── DATA TO PROCESS

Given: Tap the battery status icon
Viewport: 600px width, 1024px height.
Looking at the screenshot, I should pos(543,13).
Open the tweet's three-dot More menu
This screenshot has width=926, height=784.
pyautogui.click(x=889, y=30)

────

# [EXERCISE GOAL]
All records must be transcribed exactly, with none left out.

# [EXERCISE ANSWER]
Given: Tap the battery status icon
Viewport: 600px width, 1024px height.
Looking at the screenshot, I should pos(543,13).
Open the tweet's three-dot More menu
This screenshot has width=926, height=784.
pyautogui.click(x=889, y=30)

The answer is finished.